Saved entries
Segment Open

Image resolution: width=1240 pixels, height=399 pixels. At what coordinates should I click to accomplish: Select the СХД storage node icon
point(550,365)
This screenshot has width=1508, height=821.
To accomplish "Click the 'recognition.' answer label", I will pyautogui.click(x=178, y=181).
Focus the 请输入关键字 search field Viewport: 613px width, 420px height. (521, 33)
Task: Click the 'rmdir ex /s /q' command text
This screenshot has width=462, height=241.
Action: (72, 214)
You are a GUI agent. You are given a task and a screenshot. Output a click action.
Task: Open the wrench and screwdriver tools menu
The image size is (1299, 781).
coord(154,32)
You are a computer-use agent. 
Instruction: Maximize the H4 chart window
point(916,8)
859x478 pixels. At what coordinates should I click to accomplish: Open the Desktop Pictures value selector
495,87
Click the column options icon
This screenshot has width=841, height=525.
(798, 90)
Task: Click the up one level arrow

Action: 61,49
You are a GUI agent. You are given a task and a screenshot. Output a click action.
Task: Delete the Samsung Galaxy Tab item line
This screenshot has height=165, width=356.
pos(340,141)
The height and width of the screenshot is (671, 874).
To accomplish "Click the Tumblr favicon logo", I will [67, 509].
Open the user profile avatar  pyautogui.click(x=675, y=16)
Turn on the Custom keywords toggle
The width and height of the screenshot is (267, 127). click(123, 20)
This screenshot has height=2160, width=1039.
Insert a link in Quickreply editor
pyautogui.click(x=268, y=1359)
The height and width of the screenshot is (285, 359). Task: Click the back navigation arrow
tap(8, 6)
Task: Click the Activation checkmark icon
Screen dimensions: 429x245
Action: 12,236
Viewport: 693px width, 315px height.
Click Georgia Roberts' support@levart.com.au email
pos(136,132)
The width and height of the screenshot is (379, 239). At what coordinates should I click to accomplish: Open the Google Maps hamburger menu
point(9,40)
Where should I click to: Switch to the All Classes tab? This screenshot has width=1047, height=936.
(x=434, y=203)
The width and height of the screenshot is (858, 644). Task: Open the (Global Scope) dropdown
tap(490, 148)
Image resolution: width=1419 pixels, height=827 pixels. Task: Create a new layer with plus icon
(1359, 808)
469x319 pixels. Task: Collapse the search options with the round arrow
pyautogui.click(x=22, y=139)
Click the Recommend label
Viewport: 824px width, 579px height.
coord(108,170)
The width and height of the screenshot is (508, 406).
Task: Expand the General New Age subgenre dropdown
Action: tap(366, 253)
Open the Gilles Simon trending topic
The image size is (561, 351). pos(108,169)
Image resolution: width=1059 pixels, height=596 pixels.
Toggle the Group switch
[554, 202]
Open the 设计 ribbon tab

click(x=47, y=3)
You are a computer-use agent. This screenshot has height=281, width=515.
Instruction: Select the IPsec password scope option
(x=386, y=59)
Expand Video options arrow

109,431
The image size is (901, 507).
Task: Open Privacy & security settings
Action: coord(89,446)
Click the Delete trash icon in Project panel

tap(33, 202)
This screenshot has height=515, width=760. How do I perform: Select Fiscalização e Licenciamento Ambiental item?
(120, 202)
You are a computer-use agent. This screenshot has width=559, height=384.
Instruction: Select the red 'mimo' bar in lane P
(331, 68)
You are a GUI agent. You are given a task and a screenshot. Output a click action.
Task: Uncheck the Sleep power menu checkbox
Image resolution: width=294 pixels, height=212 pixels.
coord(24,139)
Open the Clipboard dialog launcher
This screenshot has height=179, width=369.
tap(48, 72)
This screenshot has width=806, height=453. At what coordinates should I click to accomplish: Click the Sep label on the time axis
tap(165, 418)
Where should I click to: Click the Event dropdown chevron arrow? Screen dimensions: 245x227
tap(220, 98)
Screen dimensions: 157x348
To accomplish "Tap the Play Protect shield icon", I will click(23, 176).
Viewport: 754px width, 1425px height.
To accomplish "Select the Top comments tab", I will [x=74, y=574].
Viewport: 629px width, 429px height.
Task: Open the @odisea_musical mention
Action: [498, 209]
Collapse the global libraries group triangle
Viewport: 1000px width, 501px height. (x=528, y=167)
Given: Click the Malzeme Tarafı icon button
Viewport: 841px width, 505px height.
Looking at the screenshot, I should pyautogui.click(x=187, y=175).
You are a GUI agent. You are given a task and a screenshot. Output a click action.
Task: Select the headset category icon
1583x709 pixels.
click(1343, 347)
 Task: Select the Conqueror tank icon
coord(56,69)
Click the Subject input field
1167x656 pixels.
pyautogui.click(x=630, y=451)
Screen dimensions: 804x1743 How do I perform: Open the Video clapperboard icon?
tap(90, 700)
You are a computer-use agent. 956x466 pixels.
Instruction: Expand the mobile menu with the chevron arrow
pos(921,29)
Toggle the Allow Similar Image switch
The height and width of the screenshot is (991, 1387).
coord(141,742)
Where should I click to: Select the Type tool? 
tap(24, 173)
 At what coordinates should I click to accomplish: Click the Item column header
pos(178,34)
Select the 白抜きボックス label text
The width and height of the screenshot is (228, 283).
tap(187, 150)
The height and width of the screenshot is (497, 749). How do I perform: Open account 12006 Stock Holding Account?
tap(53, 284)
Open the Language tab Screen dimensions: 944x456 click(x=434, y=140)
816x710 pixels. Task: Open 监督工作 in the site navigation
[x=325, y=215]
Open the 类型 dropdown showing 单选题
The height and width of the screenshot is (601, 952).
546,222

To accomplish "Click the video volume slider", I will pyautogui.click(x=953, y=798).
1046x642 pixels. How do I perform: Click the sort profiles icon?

Segment Closed

Your task =>
Your response must consist of all the records, retyped exactly.

Response to the exercise =>
Image resolution: width=1240 pixels, height=399 pixels. At what coordinates should I click to accomplish: Select the СХД storage node icon
point(550,365)
This screenshot has width=1508, height=821.
To accomplish "Click the 'recognition.' answer label", I will pyautogui.click(x=178, y=181).
Focus the 请输入关键字 search field Viewport: 613px width, 420px height. (521, 33)
Task: Click the 'rmdir ex /s /q' command text
This screenshot has width=462, height=241.
Action: (72, 214)
You are a GUI agent. You are given a task and a screenshot. Output a click action.
Task: Open the wrench and screwdriver tools menu
The image size is (1299, 781).
coord(154,32)
You are a computer-use agent. 
Instruction: Maximize the H4 chart window
point(916,8)
859x478 pixels. At what coordinates should I click to accomplish: Open the Desktop Pictures value selector
495,87
Click the column options icon
This screenshot has width=841, height=525.
(798, 90)
Task: Click the up one level arrow

Action: 61,49
You are a GUI agent. You are given a task and a screenshot. Output a click action.
Task: Delete the Samsung Galaxy Tab item line
This screenshot has height=165, width=356.
pos(340,141)
The height and width of the screenshot is (671, 874).
To accomplish "Click the Tumblr favicon logo", I will [67, 509].
Open the user profile avatar  pyautogui.click(x=675, y=16)
Turn on the Custom keywords toggle
The width and height of the screenshot is (267, 127). click(123, 20)
This screenshot has height=2160, width=1039.
Insert a link in Quickreply editor
pyautogui.click(x=268, y=1359)
The height and width of the screenshot is (285, 359). Task: Click the back navigation arrow
tap(8, 6)
Task: Click the Activation checkmark icon
Screen dimensions: 429x245
Action: 12,236
Viewport: 693px width, 315px height.
Click Georgia Roberts' support@levart.com.au email
pos(136,132)
The width and height of the screenshot is (379, 239). At what coordinates should I click to accomplish: Open the Google Maps hamburger menu
point(9,40)
Where should I click to: Switch to the All Classes tab? This screenshot has width=1047, height=936.
(x=434, y=203)
The width and height of the screenshot is (858, 644). Task: Open the (Global Scope) dropdown
tap(490, 148)
Image resolution: width=1419 pixels, height=827 pixels. Task: Create a new layer with plus icon
(1359, 808)
469x319 pixels. Task: Collapse the search options with the round arrow
pyautogui.click(x=22, y=139)
Click the Recommend label
Viewport: 824px width, 579px height.
coord(108,170)
The width and height of the screenshot is (508, 406).
Task: Expand the General New Age subgenre dropdown
Action: tap(366, 253)
Open the Gilles Simon trending topic
The image size is (561, 351). pos(108,169)
Image resolution: width=1059 pixels, height=596 pixels.
Toggle the Group switch
[554, 202]
Open the 设计 ribbon tab

click(x=47, y=3)
You are a computer-use agent. This screenshot has height=281, width=515.
Instruction: Select the IPsec password scope option
(x=386, y=59)
Expand Video options arrow

109,431
The image size is (901, 507).
Task: Open Privacy & security settings
Action: coord(89,446)
Click the Delete trash icon in Project panel

tap(33, 202)
This screenshot has height=515, width=760. How do I perform: Select Fiscalização e Licenciamento Ambiental item?
(120, 202)
You are a computer-use agent. This screenshot has width=559, height=384.
Instruction: Select the red 'mimo' bar in lane P
(331, 68)
You are a GUI agent. You are given a task and a screenshot. Output a click action.
Task: Uncheck the Sleep power menu checkbox
Image resolution: width=294 pixels, height=212 pixels.
coord(24,139)
Open the Clipboard dialog launcher
This screenshot has height=179, width=369.
tap(48, 72)
This screenshot has width=806, height=453. At what coordinates should I click to accomplish: Click the Sep label on the time axis
tap(165, 418)
Where should I click to: Click the Event dropdown chevron arrow? Screen dimensions: 245x227
tap(220, 98)
Screen dimensions: 157x348
To accomplish "Tap the Play Protect shield icon", I will click(23, 176).
Viewport: 754px width, 1425px height.
To accomplish "Select the Top comments tab", I will [x=74, y=574].
Viewport: 629px width, 429px height.
Task: Open the @odisea_musical mention
Action: [498, 209]
Collapse the global libraries group triangle
Viewport: 1000px width, 501px height. (x=528, y=167)
Given: Click the Malzeme Tarafı icon button
Viewport: 841px width, 505px height.
Looking at the screenshot, I should pyautogui.click(x=187, y=175).
You are a GUI agent. You are given a task and a screenshot. Output a click action.
Task: Select the headset category icon
1583x709 pixels.
click(1343, 347)
 Task: Select the Conqueror tank icon
coord(56,69)
Click the Subject input field
1167x656 pixels.
pyautogui.click(x=630, y=451)
Screen dimensions: 804x1743 How do I perform: Open the Video clapperboard icon?
tap(90, 700)
You are a computer-use agent. 956x466 pixels.
Instruction: Expand the mobile menu with the chevron arrow
pos(921,29)
Toggle the Allow Similar Image switch
The height and width of the screenshot is (991, 1387).
coord(141,742)
Where should I click to: Select the Type tool? 
tap(24, 173)
 At what coordinates should I click to accomplish: Click the Item column header
pos(178,34)
Select the 白抜きボックス label text
The width and height of the screenshot is (228, 283).
tap(187, 150)
The height and width of the screenshot is (497, 749). How do I perform: Open account 12006 Stock Holding Account?
tap(53, 284)
Open the Language tab Screen dimensions: 944x456 click(x=434, y=140)
816x710 pixels. Task: Open 监督工作 in the site navigation
[x=325, y=215]
Open the 类型 dropdown showing 单选题
The height and width of the screenshot is (601, 952).
546,222

To accomplish "Click the video volume slider", I will pyautogui.click(x=953, y=798).
1046x642 pixels. How do I perform: Click the sort profiles icon?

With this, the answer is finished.